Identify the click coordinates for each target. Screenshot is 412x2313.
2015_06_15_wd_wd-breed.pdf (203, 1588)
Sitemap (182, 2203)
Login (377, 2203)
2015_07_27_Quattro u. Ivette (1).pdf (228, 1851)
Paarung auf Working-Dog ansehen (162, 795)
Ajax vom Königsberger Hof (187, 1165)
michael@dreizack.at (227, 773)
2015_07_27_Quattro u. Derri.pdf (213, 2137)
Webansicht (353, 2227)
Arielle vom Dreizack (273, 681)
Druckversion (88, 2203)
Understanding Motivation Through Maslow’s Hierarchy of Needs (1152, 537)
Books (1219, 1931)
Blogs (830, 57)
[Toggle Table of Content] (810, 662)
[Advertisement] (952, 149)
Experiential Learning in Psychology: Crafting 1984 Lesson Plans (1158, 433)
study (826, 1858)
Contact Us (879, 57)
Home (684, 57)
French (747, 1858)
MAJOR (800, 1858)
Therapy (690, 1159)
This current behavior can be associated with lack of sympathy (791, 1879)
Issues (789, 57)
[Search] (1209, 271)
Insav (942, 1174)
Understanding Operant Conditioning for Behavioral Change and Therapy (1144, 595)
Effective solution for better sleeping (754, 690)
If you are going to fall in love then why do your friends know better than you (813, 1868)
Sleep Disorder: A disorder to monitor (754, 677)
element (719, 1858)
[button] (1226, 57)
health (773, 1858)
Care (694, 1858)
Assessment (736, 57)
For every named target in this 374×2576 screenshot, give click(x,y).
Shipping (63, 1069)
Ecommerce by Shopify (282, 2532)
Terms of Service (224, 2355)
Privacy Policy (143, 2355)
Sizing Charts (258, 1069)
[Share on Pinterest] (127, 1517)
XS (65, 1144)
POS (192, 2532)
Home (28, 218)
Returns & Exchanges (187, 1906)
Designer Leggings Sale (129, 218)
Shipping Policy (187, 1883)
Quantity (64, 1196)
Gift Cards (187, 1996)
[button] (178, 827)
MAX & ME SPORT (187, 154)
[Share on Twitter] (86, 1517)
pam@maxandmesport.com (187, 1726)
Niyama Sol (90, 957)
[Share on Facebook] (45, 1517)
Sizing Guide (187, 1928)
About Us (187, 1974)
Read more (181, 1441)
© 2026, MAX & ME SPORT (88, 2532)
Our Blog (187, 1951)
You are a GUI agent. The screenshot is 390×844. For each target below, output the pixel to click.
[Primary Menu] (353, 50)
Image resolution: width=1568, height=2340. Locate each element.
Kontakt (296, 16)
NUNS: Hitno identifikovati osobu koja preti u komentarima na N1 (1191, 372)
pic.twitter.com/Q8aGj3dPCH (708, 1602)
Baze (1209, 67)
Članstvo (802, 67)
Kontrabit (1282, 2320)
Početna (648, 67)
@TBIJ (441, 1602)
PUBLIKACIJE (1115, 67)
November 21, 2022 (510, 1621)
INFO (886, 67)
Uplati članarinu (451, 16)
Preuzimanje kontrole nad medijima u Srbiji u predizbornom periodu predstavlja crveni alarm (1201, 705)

═══

*Task directions*.
Please return the full listing exactly as it appears.

*Solution to this exercise*.
Identify the click coordinates for each target. Screenshot is 412x2313.
2015_06_15_wd_wd-breed.pdf (203, 1588)
Sitemap (182, 2203)
Login (377, 2203)
2015_07_27_Quattro u. Ivette (1).pdf (228, 1851)
Paarung auf Working-Dog ansehen (162, 795)
Ajax vom Königsberger Hof (187, 1165)
michael@dreizack.at (227, 773)
2015_07_27_Quattro u. Derri.pdf (213, 2137)
Webansicht (353, 2227)
Arielle vom Dreizack (273, 681)
Druckversion (88, 2203)
Understanding Motivation Through Maslow’s Hierarchy of Needs (1152, 537)
Books (1219, 1931)
Blogs (830, 57)
[Toggle Table of Content] (810, 662)
[Advertisement] (952, 149)
Experiential Learning in Psychology: Crafting 1984 Lesson Plans (1158, 433)
study (826, 1858)
Contact Us (879, 57)
Home (684, 57)
French (747, 1858)
MAJOR (800, 1858)
Therapy (690, 1159)
This current behavior can be associated with lack of sympathy (791, 1879)
Issues (789, 57)
[Search] (1209, 271)
Insav (942, 1174)
Understanding Operant Conditioning for Behavioral Change and Therapy (1144, 595)
Effective solution for better sleeping (754, 690)
If you are going to fall in love then why do your friends know better than you (813, 1868)
Sleep Disorder: A disorder to monitor (754, 677)
element (719, 1858)
[button] (1226, 57)
health (773, 1858)
Care (694, 1858)
Assessment (736, 57)
For every named target in this 374×2576 screenshot, give click(x,y).
Shipping (63, 1069)
Ecommerce by Shopify (282, 2532)
Terms of Service (224, 2355)
Privacy Policy (143, 2355)
Sizing Charts (258, 1069)
[Share on Pinterest] (127, 1517)
XS (65, 1144)
POS (192, 2532)
Home (28, 218)
Returns & Exchanges (187, 1906)
Designer Leggings Sale (129, 218)
Shipping Policy (187, 1883)
Quantity (64, 1196)
Gift Cards (187, 1996)
[button] (178, 827)
MAX & ME SPORT (187, 154)
[Share on Twitter] (86, 1517)
pam@maxandmesport.com (187, 1726)
Niyama Sol (90, 957)
[Share on Facebook] (45, 1517)
Sizing Guide (187, 1928)
About Us (187, 1974)
Read more (181, 1441)
© 2026, MAX & ME SPORT (88, 2532)
Our Blog (187, 1951)
You are a GUI agent. The screenshot is 390×844. For each target below, output the pixel to click.
[Primary Menu] (353, 50)
Image resolution: width=1568, height=2340. Locate each element.
Kontakt (296, 16)
NUNS: Hitno identifikovati osobu koja preti u komentarima na N1 (1191, 372)
pic.twitter.com/Q8aGj3dPCH (708, 1602)
Baze (1209, 67)
Članstvo (802, 67)
Kontrabit (1282, 2320)
Početna (648, 67)
@TBIJ (441, 1602)
PUBLIKACIJE (1115, 67)
November 21, 2022 (510, 1621)
INFO (886, 67)
Uplati članarinu (451, 16)
Preuzimanje kontrole nad medijima u Srbiji u predizbornom periodu predstavlja crveni alarm (1201, 705)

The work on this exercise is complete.